After that initial post, the doomsday stories—and scoops—came fast and furious: Dozens of partners were leaving (ATL had the names), and an internal memo (leaked to Lat) actually blamed "U.S. legal blogs" for making some of the firm's woes public. That was followed by the announcement of a 60-day-notice policy designed to retain the remaining partners—more than 20 percent had announced their depatures by this time —and reports that Dewey was considering closing three international offices. In late April, Steven Davis was ousted from his role as chairman, and the Manhattan District Attorney's office began a criminal probe to investigate his actions. Finally, on May 28, three months after Lat's first post, Dewey filed for bankruptcy. For Lat and his staff, the story was only just beginning.

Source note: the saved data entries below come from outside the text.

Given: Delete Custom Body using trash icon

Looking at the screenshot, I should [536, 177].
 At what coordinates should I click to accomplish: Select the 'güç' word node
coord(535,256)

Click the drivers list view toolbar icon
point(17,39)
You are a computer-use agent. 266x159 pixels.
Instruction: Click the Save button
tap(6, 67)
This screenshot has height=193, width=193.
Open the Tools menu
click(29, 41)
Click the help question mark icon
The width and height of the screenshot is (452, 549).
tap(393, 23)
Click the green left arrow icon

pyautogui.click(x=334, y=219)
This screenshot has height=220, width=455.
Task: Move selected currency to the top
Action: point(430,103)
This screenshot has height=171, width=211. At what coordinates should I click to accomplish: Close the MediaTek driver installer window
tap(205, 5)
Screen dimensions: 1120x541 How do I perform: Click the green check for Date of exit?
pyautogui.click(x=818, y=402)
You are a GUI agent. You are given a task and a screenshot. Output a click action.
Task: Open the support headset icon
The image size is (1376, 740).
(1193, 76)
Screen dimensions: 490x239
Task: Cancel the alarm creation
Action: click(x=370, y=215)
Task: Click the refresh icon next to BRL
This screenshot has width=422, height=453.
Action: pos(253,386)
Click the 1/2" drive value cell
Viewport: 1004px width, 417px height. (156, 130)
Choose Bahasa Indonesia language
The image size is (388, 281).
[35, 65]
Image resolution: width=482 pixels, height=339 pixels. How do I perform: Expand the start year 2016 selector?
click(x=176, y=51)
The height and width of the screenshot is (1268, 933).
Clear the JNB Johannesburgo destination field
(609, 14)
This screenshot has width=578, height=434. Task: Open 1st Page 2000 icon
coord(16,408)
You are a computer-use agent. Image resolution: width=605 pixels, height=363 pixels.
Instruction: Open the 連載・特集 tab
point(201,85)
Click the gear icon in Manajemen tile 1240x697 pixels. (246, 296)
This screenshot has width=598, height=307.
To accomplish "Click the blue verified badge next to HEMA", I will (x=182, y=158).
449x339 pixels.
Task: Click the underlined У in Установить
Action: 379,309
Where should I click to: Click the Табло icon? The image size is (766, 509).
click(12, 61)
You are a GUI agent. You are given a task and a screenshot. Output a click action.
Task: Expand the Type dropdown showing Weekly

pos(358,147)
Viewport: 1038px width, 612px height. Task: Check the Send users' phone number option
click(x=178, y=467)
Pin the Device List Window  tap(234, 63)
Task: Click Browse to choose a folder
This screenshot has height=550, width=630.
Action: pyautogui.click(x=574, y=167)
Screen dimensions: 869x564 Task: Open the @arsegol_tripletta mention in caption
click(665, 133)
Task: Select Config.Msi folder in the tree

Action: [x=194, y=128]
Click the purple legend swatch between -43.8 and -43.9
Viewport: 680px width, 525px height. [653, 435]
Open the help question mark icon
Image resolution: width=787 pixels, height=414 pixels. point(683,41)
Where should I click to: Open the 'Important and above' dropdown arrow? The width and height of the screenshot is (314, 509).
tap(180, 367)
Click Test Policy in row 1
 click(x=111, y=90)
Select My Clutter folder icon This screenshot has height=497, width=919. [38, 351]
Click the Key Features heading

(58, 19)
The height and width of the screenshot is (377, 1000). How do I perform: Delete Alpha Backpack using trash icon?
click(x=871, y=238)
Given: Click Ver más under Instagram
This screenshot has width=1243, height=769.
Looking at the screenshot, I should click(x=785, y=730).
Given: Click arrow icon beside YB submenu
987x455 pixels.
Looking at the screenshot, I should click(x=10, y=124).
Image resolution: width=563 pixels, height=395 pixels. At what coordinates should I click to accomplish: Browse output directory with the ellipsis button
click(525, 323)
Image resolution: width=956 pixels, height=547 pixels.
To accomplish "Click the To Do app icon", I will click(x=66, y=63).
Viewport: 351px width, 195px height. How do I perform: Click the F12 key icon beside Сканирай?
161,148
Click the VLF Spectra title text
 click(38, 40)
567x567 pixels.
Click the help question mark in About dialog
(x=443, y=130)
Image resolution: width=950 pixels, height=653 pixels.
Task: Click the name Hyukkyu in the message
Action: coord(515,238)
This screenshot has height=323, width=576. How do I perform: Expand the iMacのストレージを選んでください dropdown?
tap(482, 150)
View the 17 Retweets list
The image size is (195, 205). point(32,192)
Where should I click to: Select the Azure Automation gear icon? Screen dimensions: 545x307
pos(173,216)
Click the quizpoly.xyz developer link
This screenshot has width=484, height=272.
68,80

"We would get our intel in a number of different ways," he says, citing a flood of e-mails and texts, including information from friends and friends of friends who worked there and a "well-placed source at the firm" who leaked the memo. ATL even unearthed details about the company's downfall in what appeared to be minor stories—like the firm prohibiting lawyers from using Federal Express and not being able to afford black car service. "[Web] traffic during the Dewey period was phenomenal," recalls Lat, whose breaking stories were cited by the Wall Street Journal and the New York Times. Throughout the summer, Lat kept tabs on the key players, digging around for answers about what went wrong and reporting that, even as the firm was sinking, many of its multi-millionaire partners were still pulling in six-figure checks. "They were like pigs at the trough, all muscling each other aside to get a share of the feed," Lat says. "The story delved into a lot of themes, whether it's greed or anxiety or the distribution of spoils in the legal profession." In other words, it was catnip for Lat and the ATL faithful.
Not long ago, the law was considered a stable, prestigious, and lucrative career path—the one that your parents pushed on you over filmmaker, impressed the in-laws, and scored you a six-figure salary in your twenties. Those days, by most accounts, are over. In the past two years, the profession has entered a kind of free fall, with the job market bottoming out, major firms collapsing, and law schools getting sued for misrepresenting employment stats. When professor William Henderson of the Indiana University Maurer School of Law analyzed figures released by the American Bar Association, he found that only 55 percent of 2011's law-school class found full-time jobs in the field nine months after graduating—a bitter pill to swallow for J.D.'s often $150,000 in debt.
These new conditions, compounding stress in a field already known for cutthroat competitiveness and sketchy morals, have created a perfect storm of career anxiety from which one man has emerged. "It's kind of cool to think about how much influence we have within the profession," says Lat, who is not normally one to boast. Like Nikki Finke or Matt Drudge, Lat has harnessed the demand for industry gossip and turned it into a thriving online business and added "a tremendous amount of transparency to the profession," he says. "The recession was a sea change in the legal world," says a senior associate at a major New York City firm. "Nobody knows the rules right now. Above the Law is gossip, but it's also our best source of information to navigate the new reality of the legal profession."
Founded by Lat in 2006, ATL racks up around 900,000 unique visitors per month, an impressive degree of audience penetration, considering there are only 1.25 million licensed lawyers in the U.S. Posting or editing roughly 12 articles a day, Lat and his team mix salacious scandal ("Lesbian summer associates!") with industry gossip (leaked memos, layoff discussions overheard on Acela trains, reports on which firms are delivering on associate bonuses) and legitimate breaking news like the Dewey & LeBoeuf debacle.